▸ **PROBLEM TO SOLVE**: For this exercise, return the line containing "Where should I" and every line after it through the end of the records below, without alteration.

[Data extracted from a collection]
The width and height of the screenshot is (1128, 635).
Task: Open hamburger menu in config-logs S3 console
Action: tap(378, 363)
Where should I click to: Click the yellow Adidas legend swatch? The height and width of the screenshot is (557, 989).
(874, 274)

▸ **COMPLETED EXERCISE**:
Where should I click to: Click the yellow Adidas legend swatch? The height and width of the screenshot is (557, 989).
(874, 274)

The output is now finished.